COMPLETA LO SIGUIENTE
[a] Responde según el texto sobre la tierra:
(i) ¿Qué porcentaje de la población mundial vive hoy en ciudades?
(ii) ¿En qué año ocurrió la gran crisis capitalista que se menciona?
(iii) En lugar del título de propiedad, ¿qué pretenden las grandes operadoras?
[b] Escribe la continuación del texto sobre la tierra desde su última oración.

Economía antipatriarcal. Tierra: ¿medio de producción o de vida?
Como ocurre con la mayoría de las palabras, cuando decimos “tierra”, cada cual convoca imágenes diferentes. Eso, porque las palabras guardan en sus pliegues memoria de distintas experiencias históricas y biográficas. Cada vez más, la tierra se convierte en mercadería y/o en medio de producción de excedente para obtener lucro.
Durante la gran crisis capitalista de 1929, la mayor parte de la población del mundo aún vivía en el área rural, lo que le permitió sobrevivir. Hoy, 56% de la población mundial vive en ciudades. En América Latina, 80% de la población vive en ciudades de 20 mil habitantes o más. Lo que no significa que el otro 20% tenga acceso a la tierra para su alimentación. Muchos dispositivos integran la tierra de pequeños agricultores a las cadenas de acumulación del capital. Sea por arriendo o contratos semejantes, sea por la producción de insumos para otros eslabones de las cadenas. En todo caso, parte importante de esa población rural compra lo que precisa para vivir en los mercados y, para eso, precisa de renta. Cada vez menos las grandes operadoras e inclusive otros segmentos, locales, de la exportación de commodities están interesados en inmovilizar capital en la compra de tierras. No pretenden el título de propiedad, sino el control de su uso. Inclusive porque saben que la explotación exhaustiva de la tierra, con gran utilización de paquetes tecnológicos, le hará perder su productividad.

DATOS MOSTRADOS
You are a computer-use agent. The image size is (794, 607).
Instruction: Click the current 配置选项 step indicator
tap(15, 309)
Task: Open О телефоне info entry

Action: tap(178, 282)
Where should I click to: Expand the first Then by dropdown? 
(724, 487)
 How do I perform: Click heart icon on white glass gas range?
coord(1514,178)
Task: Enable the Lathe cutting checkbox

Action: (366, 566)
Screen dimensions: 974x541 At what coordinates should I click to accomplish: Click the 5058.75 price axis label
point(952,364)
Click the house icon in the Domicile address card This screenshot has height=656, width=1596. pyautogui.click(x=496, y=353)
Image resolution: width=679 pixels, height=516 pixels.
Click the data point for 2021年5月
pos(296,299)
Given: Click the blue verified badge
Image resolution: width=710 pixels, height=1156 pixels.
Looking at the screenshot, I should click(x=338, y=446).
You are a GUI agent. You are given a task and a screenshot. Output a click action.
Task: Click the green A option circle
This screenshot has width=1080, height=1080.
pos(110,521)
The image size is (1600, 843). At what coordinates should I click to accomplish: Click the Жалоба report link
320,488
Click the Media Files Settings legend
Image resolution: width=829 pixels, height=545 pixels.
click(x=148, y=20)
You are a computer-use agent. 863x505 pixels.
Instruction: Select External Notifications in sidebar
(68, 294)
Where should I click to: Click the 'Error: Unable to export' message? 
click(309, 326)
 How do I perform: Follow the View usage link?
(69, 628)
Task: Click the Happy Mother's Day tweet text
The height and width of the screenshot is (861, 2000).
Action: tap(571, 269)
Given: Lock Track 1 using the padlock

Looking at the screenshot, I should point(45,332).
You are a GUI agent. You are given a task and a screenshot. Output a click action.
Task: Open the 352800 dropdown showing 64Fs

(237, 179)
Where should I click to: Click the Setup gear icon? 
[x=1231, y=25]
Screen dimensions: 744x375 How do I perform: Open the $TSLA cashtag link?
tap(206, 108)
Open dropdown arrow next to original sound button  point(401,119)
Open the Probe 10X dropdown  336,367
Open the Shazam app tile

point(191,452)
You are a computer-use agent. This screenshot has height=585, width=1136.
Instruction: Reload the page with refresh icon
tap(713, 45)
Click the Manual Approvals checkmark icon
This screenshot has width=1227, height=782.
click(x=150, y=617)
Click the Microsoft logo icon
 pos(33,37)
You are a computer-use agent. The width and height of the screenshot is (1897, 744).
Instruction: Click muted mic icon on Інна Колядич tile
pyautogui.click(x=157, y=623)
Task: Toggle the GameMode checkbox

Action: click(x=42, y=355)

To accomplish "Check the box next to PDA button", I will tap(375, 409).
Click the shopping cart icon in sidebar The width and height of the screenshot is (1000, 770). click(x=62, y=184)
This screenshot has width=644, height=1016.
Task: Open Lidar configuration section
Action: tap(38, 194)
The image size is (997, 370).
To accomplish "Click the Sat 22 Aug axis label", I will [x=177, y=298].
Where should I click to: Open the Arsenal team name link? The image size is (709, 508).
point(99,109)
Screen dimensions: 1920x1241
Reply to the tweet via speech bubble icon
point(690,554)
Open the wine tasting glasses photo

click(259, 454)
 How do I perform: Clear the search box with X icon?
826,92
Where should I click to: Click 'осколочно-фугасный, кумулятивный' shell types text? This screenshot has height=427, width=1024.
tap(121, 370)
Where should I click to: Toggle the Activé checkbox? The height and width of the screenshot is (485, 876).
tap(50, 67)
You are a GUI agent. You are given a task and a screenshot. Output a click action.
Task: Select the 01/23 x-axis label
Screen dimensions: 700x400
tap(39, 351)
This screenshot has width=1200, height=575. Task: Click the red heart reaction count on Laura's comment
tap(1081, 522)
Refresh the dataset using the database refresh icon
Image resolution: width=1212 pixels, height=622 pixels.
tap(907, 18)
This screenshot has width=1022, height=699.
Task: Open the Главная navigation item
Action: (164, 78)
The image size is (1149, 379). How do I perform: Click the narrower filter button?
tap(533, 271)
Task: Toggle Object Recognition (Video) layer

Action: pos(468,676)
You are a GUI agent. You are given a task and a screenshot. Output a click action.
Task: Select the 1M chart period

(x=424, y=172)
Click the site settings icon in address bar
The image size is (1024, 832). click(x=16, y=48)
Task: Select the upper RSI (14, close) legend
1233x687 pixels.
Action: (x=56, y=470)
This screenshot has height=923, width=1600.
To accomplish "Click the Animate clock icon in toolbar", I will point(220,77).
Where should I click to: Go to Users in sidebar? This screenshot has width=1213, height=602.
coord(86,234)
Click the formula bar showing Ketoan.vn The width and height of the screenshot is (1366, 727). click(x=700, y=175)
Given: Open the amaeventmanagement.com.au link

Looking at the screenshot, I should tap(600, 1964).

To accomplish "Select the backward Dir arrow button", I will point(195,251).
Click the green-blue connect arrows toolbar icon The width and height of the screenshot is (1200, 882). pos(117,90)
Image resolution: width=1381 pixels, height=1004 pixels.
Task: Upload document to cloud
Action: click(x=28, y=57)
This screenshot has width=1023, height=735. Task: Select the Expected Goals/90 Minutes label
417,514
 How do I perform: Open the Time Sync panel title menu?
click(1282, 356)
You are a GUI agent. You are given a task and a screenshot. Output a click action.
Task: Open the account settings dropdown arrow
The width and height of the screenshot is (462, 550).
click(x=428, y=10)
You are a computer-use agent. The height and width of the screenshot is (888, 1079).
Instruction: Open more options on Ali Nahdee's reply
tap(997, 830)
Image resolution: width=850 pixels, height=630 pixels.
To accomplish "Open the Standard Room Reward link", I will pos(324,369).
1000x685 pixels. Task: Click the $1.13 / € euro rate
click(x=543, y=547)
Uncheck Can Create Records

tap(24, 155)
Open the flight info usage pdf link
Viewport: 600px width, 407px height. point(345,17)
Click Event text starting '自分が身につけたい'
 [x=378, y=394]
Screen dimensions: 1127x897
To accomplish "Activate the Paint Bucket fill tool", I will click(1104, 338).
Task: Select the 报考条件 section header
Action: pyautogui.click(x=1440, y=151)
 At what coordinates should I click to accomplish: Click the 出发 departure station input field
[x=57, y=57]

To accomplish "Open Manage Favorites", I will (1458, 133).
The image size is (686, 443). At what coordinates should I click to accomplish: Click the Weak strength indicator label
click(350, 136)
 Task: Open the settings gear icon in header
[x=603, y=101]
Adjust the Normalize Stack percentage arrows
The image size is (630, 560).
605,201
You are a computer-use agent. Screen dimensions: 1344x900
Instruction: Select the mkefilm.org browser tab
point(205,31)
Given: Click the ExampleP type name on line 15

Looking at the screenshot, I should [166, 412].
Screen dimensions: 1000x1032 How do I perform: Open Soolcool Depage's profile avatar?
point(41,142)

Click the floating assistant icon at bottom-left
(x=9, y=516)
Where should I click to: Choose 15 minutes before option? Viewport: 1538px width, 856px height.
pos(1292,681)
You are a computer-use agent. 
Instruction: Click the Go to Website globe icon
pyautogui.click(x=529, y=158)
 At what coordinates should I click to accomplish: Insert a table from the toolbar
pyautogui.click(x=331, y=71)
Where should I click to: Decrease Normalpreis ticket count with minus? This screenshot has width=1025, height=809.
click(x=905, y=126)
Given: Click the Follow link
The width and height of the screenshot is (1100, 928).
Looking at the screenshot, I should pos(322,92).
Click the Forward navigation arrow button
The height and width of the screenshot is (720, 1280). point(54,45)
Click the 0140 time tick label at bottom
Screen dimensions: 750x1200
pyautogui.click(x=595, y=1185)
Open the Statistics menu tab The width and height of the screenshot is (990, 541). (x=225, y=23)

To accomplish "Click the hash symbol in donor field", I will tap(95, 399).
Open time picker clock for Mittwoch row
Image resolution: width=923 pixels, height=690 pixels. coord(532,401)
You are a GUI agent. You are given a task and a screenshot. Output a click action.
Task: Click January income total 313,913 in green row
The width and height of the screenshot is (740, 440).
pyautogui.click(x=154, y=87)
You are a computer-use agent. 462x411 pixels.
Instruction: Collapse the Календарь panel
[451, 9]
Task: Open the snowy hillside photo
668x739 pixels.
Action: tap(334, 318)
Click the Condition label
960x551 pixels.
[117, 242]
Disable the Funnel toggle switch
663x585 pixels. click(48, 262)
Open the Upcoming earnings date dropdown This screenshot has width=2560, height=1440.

RESPUESTAS
[a]
(i) El 56%.
(ii) En 1929.
(iii) El control del uso de la tierra.

[b]
Las comunidades tradicionales (indígenas, quilombolas, campesinas) resisten más a la integración a las cadenas del capital. Las presiones sobre sus territorios, sin embargo, encuentran aún más rechazo entre las mujeres. Para ellas, la tierra no es un medio de producción de excedente, para obtener renta, sino el lugar de reproducción de la vida. Preservar los territorios de abundancia, plenos de energía vital, lo que las incluye, y a sus hijos y demás parientes, es prioridad para las mujeres. No tenemos hijos para que su fuerza vital se reduzca a fuerza de trabajo. Así tampoco queremos que la tierra, los ríos, el mar, las montañas, los bosques, la lluvia estén a disposición para el saqueo.
En Brasil, las presiones sobre las comunidades indígenas para que den en arriendo tierras para el agronegocio son siempre precedidas y acompañadas por la seducción de los varones de las familias y de una campaña difamadora y de violencia contra las mujeres. En especial contra aquellas que son autoridad espiritual de sus comunidades. Es el caso de las nhandesy, las rezadoras guaraní y kaiowá, blanco de acusaciones de hechicería por pastores neopentecostales dentro de las aldeas. Los patrones civilizatorios son más fácilmente incorporados por los varones, con la promesa de obtención de renta.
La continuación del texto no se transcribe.